- Opening Delimiter -

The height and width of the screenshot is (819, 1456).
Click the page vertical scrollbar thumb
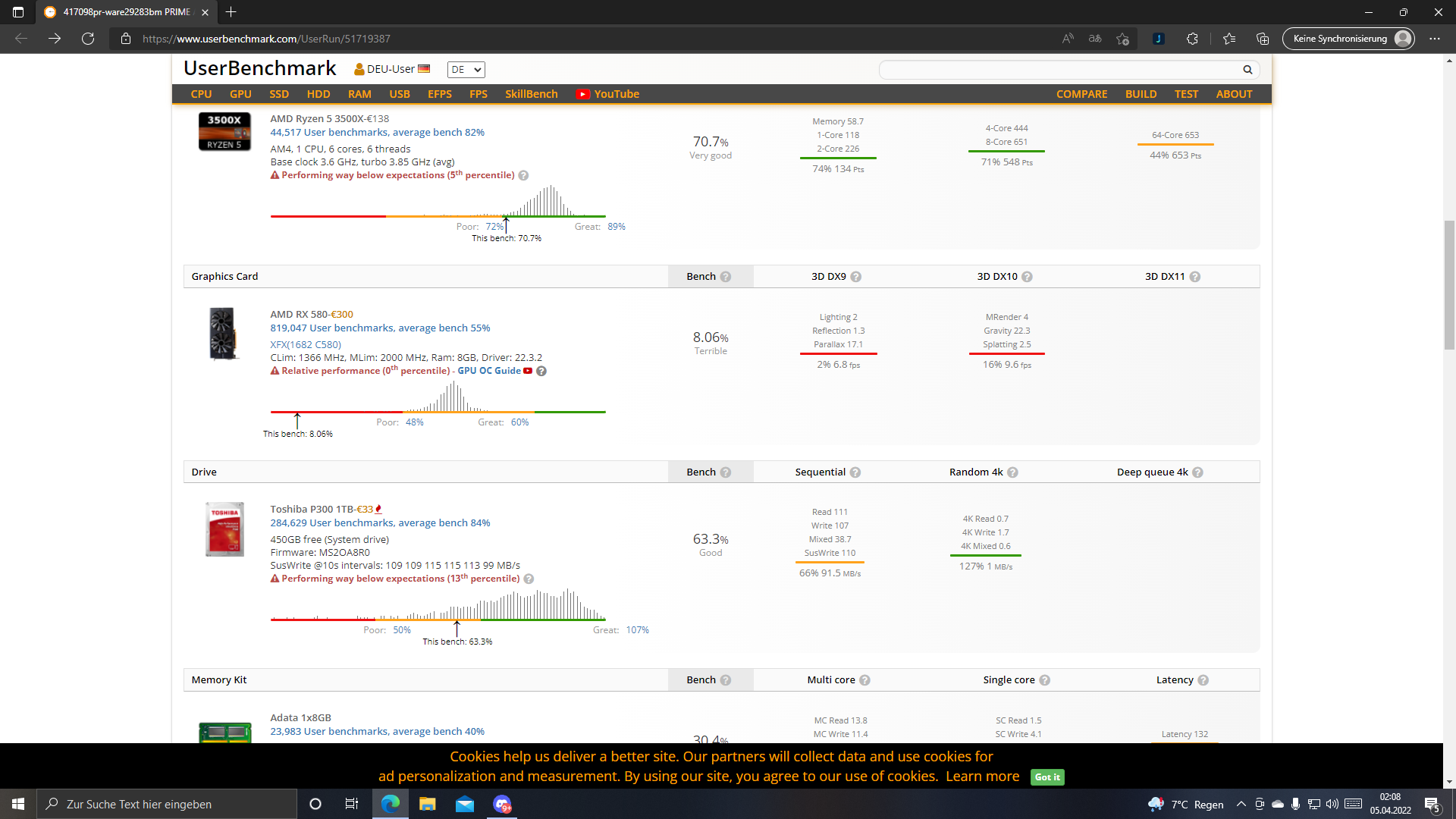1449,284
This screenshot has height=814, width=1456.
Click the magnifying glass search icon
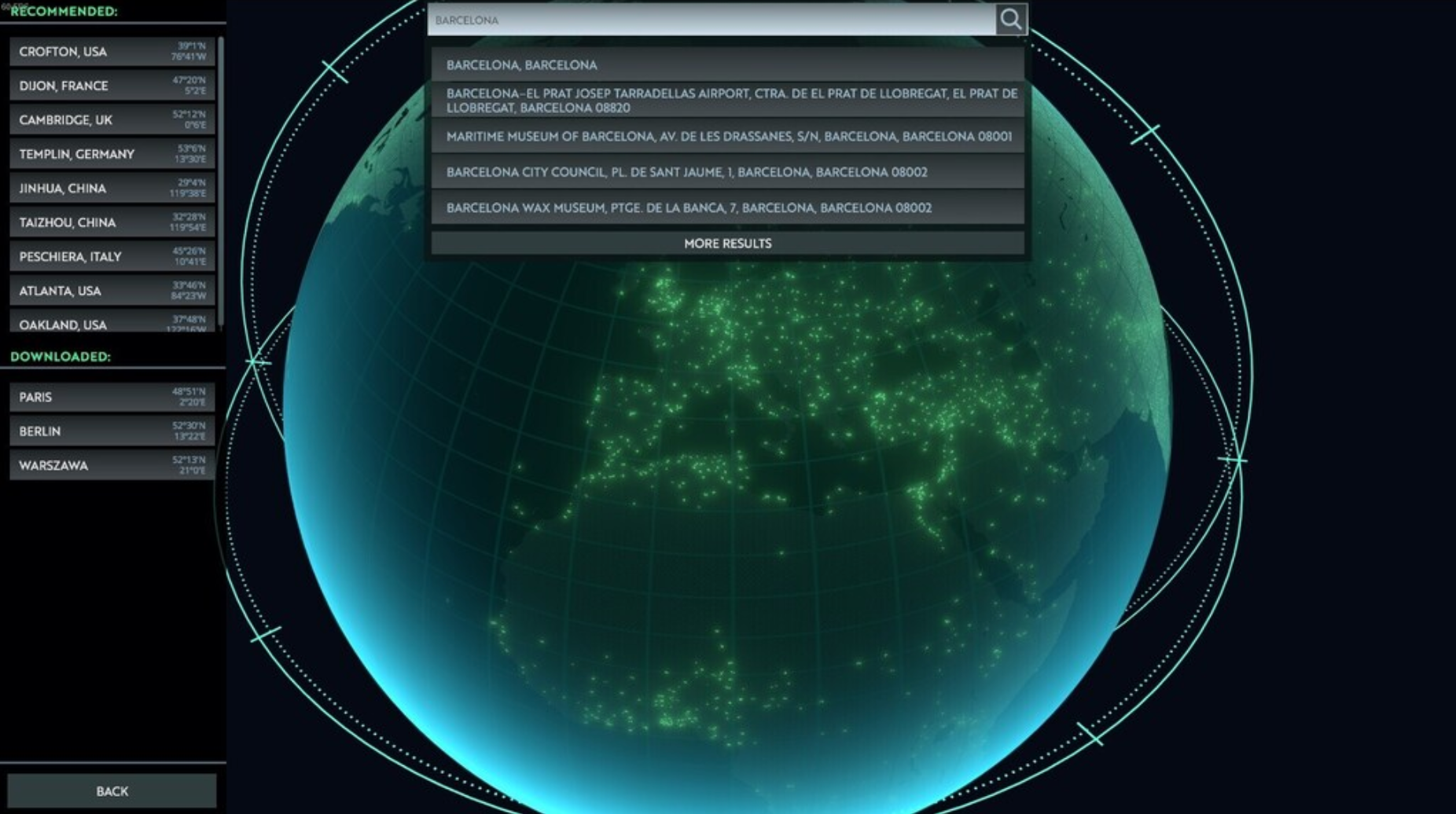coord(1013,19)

- Closing Delimiter -

WHAT TO DO: Please leave the images out and retype the rest of the material exactly.

SOLUTION TO THE EXERCISE:
The height and width of the screenshot is (819, 1456).
Click the page vertical scrollbar thumb
1449,284
This screenshot has height=814, width=1456.
Click the magnifying glass search icon
coord(1013,19)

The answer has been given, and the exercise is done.